4  Feeling the Future

written by Melissa Engelbart (original draft), and Katerina Michalaki (revision)

4.1 The Classic

Humans have long been interested in telling the future. Whether wanting to know if we should take an umbrella to work because it might rain in the evening or wishing one could foretell the lottery numbers on a jackpot draw, our interest in the future is pervasive.

#yourturn

What was the last time you wished you could tell the future?

Some endeavors of telling the future are relatively successful: We can, for instance, forecast the weather or make targeted predictions for stock market behavior. These approaches use historical data and up-to-date information on relevant developments (e.g., rain in a neighboring area, quarterly company reports) to predict what will happen. In other instances, forecasting is necessarily futile, because events are random. For instance, a truly fair 6-from-49 lottery draw is random. We cannot hope to accurately predict the winning numbers with a probability higher than 1 in 13,983,816. But what if we could?

Some psychological research deals with the idea that individuals may anticipate unpredictable events or stimuli. This forecasting ability for random events has been referred to as PSI (Thouless and Wiesner 1946) or as precognition. There is even some empirical evidence demonstrating precognition performance above-chance levels – like being able to predict a lottery draw, after all (Honorton and Ferrari 1989).

#definition Psi

A descriptive term used in parapsychology to describe a set of paranormal processes including telepathy, clairvoyance, psychokinesis, precognition, and premonition. Telepathy refers to the extrasensory transfer of information, and clairvoyance refers to the perception of events or stimuli that have no sensory foundations. In contrast, psychokinesis refers to the effect of intentions on physiological or physical processes.

#definition Precognition or Premonition

The conscious cognitive awareness or affective apprehension of a future event that could not otherwise be anticipated through any known inferential process (Bem 2011).

______________________________

▸ **TASK GOAL**:
Sum up the passage on precognition in two sentences. The data that comes after the passage on precognition has nothing to do with what is asked here.

▸ **DATASET CONTENT**:
______________________________

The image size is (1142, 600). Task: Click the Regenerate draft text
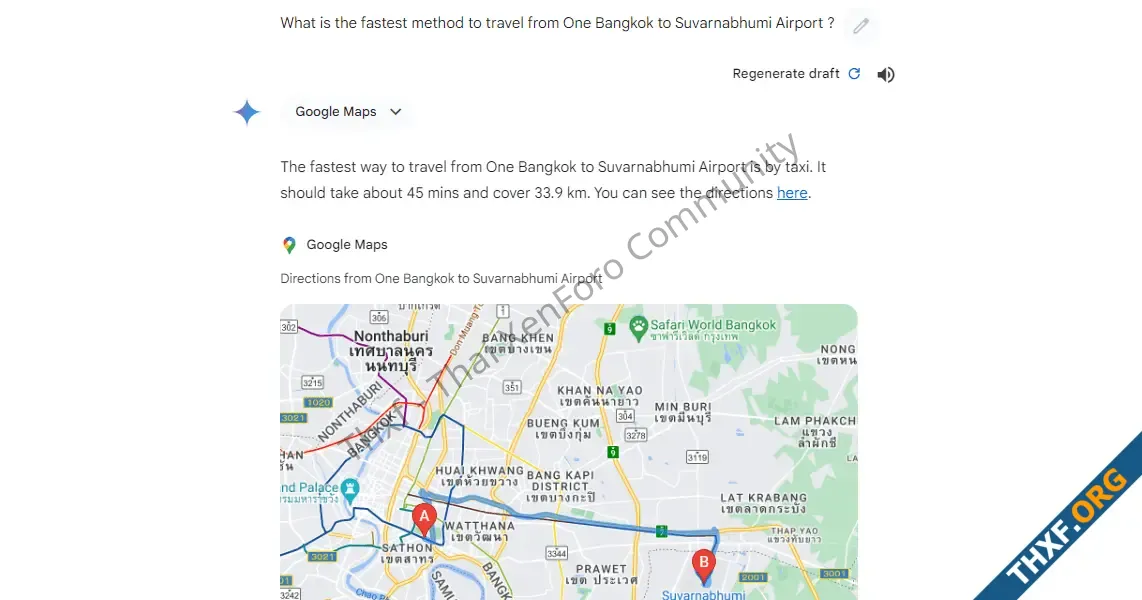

______________________________

▸ **SOLUTION TO THE PROBLEM**:
People have long wanted to tell the future, and while some forecasting, such as weather or stock market predictions, works fairly well using past and current information, truly random events like a fair lottery draw cannot be predicted. Some psychological research looks at whether people can anticipate such unpredictable events, an ability called psi or precognition, and there is even some evidence of precognition performance above chance levels.